Be aware of the possibility of a ‘Carotid bulb tumour’ which whilst relatively rare, is a clinically significant finding. This will occur at the bifurcation, outside the vessels, possibly exerting extrinsic compression on the carotid artery.



  • Follow the vessel intially in B-mode and then using colour doppler. Look for stenoses highlighted by aliasing in the colour doppler.
  • Take Doppler samples in the proximal and distal segments and anywhere else that pathology or an altered waveform is detected.
  • Ensure you angle correctly to the direction of the flow indicated by the colour doppler prior to calculating velocity. IMPORTANTLY, this angle may not correspond to the course of the vessel.



  • Return to a longitudinal plane of the CCA and angle the beam postero-laterally to visualise the vertebral artery.
  • Ensure suitable PRF and gain for these smaller, deeper vessels.
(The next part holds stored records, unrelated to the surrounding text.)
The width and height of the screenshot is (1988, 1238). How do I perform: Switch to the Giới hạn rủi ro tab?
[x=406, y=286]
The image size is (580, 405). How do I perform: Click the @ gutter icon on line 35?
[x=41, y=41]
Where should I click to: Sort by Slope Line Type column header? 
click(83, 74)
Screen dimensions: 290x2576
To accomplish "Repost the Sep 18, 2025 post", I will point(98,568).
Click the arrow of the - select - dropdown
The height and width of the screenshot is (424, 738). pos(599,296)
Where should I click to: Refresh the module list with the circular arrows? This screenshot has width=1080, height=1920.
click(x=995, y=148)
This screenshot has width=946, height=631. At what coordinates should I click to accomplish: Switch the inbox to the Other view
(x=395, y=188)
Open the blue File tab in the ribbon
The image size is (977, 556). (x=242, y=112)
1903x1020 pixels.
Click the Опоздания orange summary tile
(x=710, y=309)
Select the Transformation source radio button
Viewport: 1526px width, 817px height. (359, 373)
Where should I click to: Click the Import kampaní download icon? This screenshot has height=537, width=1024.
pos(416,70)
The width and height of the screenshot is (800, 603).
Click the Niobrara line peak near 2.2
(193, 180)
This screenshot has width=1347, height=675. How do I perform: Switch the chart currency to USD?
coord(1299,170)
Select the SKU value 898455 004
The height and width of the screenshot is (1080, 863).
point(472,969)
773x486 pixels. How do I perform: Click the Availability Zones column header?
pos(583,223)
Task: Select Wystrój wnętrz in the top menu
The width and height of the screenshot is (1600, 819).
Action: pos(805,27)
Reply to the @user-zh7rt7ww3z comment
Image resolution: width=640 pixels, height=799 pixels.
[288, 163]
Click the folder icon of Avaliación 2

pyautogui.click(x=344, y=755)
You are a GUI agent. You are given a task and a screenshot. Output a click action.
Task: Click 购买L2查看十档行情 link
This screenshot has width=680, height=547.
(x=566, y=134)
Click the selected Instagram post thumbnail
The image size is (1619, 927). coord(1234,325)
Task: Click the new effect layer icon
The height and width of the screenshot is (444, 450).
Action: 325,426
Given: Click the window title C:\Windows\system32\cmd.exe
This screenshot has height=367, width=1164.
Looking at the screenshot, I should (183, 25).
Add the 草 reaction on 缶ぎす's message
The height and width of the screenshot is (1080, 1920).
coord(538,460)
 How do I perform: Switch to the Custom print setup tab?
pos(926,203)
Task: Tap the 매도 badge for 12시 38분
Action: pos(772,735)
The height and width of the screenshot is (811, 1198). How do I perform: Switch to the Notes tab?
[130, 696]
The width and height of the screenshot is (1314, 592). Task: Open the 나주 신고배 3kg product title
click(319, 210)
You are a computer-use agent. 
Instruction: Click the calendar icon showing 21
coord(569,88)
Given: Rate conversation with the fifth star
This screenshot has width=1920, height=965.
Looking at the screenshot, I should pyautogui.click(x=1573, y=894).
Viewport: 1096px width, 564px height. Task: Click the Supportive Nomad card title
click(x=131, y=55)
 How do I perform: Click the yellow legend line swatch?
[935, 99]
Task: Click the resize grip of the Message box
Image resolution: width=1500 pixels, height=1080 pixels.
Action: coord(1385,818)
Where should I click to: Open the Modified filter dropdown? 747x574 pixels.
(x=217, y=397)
The flow should be low resistance flow ( presence of forward diastolic flow).
  • Confirm the flow is antegrade i.e. towards the head – (normal) or retrograde (suggesting subclavian steal syndrome).



  • If there is the suggestion of retrograde vertebral artery flow, examine the subclavian artery for a tight stenosis or occlusion that could result in subclavian steal syndrome.
  • The pathology will usually be located between the CCA origin and vertebral origin.
  • Similarly, if there is low systolic, high diastolic flow in the common carotid artery this may be related to CCA origin or subclavian pathology.



Always keep in mind the surrounding anatomy in the neck that may be of clinical significance. For example enlarged lymph nodes or thyroid pathology. Brief documentation may be made and formal follow up studies can be performed if clinically indicated.

Basic Hardcopy Imaging

A Carotid ultrasound series should include the following images;

  • Common Carotid artery in B mode – long, trans
  • Common Carotid artery with colour & spectral doppler
  • External Carotid artery origin B mode
  • External Carotid artery origin with colour & spectral doppler
  • Internal Carotid artery origin B mode
  • Internal Carotid artery origin with colour & spectral doppler
  • Vertebral artery spectral doppler showing patency and flow direction
  • Document:
    • The normal anatomy.
    • Any plaque found (in 2 planes).